Decked out in rubber gloves and face masks, about 10 people gathered last week in a conference room in the headquarters of Saris.
They were there for orientation.
In the midst of the biggest economic slowdown in generations, they’ve been hired to help meet a surge in demand for in-home fitness gear and bike accessories from the Fitchburg-based company.
With people around the world confined to their homes for more than a month in response to the COVID-19 pandemic, fitness equipment is in high demand, though not all companies are able to respond. Adobe’s Digital Economy Index showed March orders for things like weights, stationary bikes and treadmills were up 55%.
A recent survey commissioned by Trek Bicycle found more than one in five Americans who own a bike have been riding more during the pandemic — for basic transportation, exercise or just a diversion during a stressful time.
The study found that more than half plan to continue riding more when the pandemic is over.
“We know people like riding their bikes,” Saris co-founder and CEO Chris Fortune said. “That’s one thing we do know.”
Bicycle supply, repair and sales are considered essential services under Gov. Tony Evers’ March 24 executive order that closed many businesses, limited travel and encouraged people to stay home in an effort to slow the spread of COVID-19, the disease that as of Sunday had infected at least 5,911 people in Wisconsin and killed 272.
Fortune said he’s operating “full-tilt” to meet demand.
A busy time
In the 80,000-square-foot factory on Verona Road, masked workers were bending aluminum, machining steel and assembling parts into bike racks and stationary trainers that allow people to ride their bikes indoors.
“We might as well,” said Carlos Gonzalez, who was busy assembling the company’s top-end H3 trainers. “We don’t know what’s going to happen in the future, but right now we’ve got to take advantage of it.”

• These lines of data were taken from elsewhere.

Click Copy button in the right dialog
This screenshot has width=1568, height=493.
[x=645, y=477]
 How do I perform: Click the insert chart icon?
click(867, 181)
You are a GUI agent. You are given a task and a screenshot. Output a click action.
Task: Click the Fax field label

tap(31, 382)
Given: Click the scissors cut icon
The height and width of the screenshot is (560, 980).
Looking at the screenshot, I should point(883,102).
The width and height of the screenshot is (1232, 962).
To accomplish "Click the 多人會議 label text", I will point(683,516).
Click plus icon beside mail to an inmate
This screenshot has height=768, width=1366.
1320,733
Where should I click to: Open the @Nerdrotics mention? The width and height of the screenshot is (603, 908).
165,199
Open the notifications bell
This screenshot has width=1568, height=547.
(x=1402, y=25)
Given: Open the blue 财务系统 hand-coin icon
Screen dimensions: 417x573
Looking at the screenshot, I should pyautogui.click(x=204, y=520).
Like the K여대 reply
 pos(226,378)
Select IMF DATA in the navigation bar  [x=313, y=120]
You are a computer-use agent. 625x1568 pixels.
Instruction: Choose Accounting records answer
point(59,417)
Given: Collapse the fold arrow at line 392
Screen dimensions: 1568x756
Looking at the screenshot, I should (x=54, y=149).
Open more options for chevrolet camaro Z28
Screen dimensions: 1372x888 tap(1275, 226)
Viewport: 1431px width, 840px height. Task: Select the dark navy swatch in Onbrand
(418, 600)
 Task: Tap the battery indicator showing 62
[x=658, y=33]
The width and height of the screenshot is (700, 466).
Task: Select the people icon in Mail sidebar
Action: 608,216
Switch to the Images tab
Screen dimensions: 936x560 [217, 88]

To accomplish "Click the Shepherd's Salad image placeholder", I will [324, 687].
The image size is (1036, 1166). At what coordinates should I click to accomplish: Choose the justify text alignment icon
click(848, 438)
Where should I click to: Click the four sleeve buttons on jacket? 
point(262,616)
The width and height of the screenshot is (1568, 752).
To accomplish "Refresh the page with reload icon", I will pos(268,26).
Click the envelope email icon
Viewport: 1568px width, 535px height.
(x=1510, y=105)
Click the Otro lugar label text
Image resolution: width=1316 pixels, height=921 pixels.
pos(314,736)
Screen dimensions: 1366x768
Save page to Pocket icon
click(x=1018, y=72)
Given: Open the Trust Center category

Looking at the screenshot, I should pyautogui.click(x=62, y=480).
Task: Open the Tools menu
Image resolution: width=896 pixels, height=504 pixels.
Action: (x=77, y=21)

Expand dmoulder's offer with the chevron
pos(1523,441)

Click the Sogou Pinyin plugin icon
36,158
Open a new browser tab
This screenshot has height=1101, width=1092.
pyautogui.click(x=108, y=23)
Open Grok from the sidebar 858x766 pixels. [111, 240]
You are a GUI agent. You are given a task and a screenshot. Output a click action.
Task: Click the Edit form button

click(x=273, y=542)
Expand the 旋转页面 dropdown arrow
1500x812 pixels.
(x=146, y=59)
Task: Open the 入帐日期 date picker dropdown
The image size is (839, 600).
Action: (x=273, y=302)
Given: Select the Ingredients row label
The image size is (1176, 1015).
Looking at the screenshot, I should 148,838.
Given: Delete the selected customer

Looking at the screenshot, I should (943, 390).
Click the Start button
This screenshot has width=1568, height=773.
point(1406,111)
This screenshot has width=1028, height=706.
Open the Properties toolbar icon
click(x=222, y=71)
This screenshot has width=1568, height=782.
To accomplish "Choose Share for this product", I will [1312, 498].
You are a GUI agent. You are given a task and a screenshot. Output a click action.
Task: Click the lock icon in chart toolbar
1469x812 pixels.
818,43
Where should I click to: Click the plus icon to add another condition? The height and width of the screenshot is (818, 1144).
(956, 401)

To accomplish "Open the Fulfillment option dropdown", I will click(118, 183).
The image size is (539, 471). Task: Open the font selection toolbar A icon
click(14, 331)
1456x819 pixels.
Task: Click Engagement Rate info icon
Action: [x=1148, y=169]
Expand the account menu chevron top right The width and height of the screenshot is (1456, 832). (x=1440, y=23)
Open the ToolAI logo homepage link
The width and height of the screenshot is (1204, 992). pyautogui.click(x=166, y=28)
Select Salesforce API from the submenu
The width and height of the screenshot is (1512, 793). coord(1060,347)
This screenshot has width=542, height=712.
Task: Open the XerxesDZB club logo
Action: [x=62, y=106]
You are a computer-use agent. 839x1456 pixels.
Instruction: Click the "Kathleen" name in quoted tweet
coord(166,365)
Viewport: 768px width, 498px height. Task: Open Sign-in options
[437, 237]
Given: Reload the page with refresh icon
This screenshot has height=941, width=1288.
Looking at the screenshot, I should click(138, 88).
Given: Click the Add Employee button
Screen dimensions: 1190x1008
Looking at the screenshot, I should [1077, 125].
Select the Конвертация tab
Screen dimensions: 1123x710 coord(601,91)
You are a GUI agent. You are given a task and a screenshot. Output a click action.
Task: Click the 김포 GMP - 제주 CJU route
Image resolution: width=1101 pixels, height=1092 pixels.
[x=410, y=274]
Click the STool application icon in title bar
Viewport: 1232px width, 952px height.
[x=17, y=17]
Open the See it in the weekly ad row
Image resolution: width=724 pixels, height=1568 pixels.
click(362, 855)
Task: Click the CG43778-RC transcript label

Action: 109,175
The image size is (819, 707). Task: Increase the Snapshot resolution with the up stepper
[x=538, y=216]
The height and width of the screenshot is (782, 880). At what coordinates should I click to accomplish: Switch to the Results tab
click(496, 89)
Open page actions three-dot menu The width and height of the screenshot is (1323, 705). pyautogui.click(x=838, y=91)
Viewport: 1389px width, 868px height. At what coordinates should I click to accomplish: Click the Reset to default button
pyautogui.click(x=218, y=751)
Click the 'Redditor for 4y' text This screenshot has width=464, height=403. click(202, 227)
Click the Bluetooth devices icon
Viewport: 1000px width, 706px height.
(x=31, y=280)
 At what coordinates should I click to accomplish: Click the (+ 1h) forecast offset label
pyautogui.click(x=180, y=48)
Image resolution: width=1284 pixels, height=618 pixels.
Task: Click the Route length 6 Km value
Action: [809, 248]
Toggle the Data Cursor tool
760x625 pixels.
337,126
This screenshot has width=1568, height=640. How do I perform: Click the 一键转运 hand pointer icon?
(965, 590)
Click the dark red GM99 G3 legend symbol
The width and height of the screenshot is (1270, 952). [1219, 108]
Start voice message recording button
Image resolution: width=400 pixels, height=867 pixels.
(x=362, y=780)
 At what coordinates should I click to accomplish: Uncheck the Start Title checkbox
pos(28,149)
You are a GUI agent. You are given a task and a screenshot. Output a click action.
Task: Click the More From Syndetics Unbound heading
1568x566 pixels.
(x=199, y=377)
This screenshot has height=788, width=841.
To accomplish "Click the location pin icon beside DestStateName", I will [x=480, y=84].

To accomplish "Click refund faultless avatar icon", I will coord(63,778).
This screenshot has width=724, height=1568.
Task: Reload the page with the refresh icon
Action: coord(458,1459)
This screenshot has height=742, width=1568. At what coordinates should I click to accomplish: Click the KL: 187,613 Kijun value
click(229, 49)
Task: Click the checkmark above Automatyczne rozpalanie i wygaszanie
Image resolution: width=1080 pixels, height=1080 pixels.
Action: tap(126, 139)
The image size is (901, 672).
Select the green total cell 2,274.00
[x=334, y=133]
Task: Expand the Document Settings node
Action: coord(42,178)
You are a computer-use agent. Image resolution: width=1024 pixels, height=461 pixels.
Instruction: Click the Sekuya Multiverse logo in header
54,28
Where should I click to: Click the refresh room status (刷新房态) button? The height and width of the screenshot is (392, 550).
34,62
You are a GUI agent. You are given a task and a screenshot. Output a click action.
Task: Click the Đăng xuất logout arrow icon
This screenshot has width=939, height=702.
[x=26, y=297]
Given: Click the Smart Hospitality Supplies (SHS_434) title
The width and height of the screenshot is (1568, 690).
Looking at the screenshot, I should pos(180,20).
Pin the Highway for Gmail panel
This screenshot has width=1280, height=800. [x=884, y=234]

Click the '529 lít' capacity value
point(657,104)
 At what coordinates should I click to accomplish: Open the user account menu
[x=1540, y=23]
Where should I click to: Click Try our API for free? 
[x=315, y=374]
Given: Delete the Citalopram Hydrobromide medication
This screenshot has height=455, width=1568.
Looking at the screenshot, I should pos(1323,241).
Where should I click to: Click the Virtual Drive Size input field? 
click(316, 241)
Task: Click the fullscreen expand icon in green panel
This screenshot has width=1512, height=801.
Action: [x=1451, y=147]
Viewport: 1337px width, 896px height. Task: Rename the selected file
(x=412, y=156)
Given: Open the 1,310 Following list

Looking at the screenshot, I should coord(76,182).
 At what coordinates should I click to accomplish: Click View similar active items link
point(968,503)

While manufacturing domestically is typically a challenge, Fortune said it’s become an advantage since the pandemic disrupted global supply chains, making it hard for competitors to get goods from overseas.
Fortune said most of his suppliers are based in Wisconsin, and it hasn’t been hard to find workers, though some employees have had to stay home to take care of kids.
“We know people who’ve been with us and have gone other places and have been laid off,” he said.
The company, started in 1974 as Atkins Graber and purchased by Fortune and his wife in 1989, will have about 180 employees with the new hires.
Fortune said he’s providing workers with gloves and masks and has taken steps to keep people apart while also providing health information in multiple languages.
“We want them to be smart and understand the why behind everything,” he said.
For Trek, the pandemic has resulted in what brand director Eric Bjorling calls a “miniboom” in sales of entry-level and children's bikes as well as repairs at the company’s retail shops.
“We’re seeing people bring in bikes for service — older bikes, bikes that clearly have not been used for a long time,” he said. “We’re seeing more families riding together. Kids are home — parents are looking for anything.”
Bjorling said the Waterloo-based company has so far been able to meet demand and is offering free home delivery through some 1,400 retailers across the country for bikes ordered online. Retailers are taking appointments and offering concierge service to minimize exposure for both customers and employees.
“We’ve had to completely rethink the way that we do this,” Bjorling said.
Big-box retailers such as Target and Walmart have seen an increase in demand for bikes, said Ryan Birkicht, senior communications manager for Madison-based Pacific Cycle, which owns the Schwinn and Mongoose brands. Birkicht said those retailers have been prioritizing essential goods such as groceries, though bike sales are still up over the previous year.
While Pacific’s bikes are manufactured overseas, Birkicht said the company has been able to meet demand with inventory in warehouses across the country, though it will need to import more bikes if demand continues to increase through the summer.
At Johnson Health Tech, which has its North American headquarters in Cottage Grove, there is strong demand for the company’s treadmills and other fitness equipment, said Patty Parrott, senior director of global marketing. Parrott said stay-at-home orders have hampered the ability to fill retail orders, although there’s been a surge in online sales.
But with gyms and hotels shuttered, Parrott said commercial sales plummeted in March and April, though the company is hoping to see some rebound in May as some gyms begin reopening with limited capacity.
Fortune said lockdowns in Europe fueled an initial surge in sales of trainers like the H3, which retails for about $1,000 and allows users to draft behind and compete against other cyclists on virtual platforms like Zwift and Ruovy.
He’s expecting sales of car racks will take off this summer as restrictions ease.
“People are going to want to get ... out of town, and they’re not flying,” Fortune said. “They’re not going on cruises.”
“We’ve had to completely rethink the way that we do this.”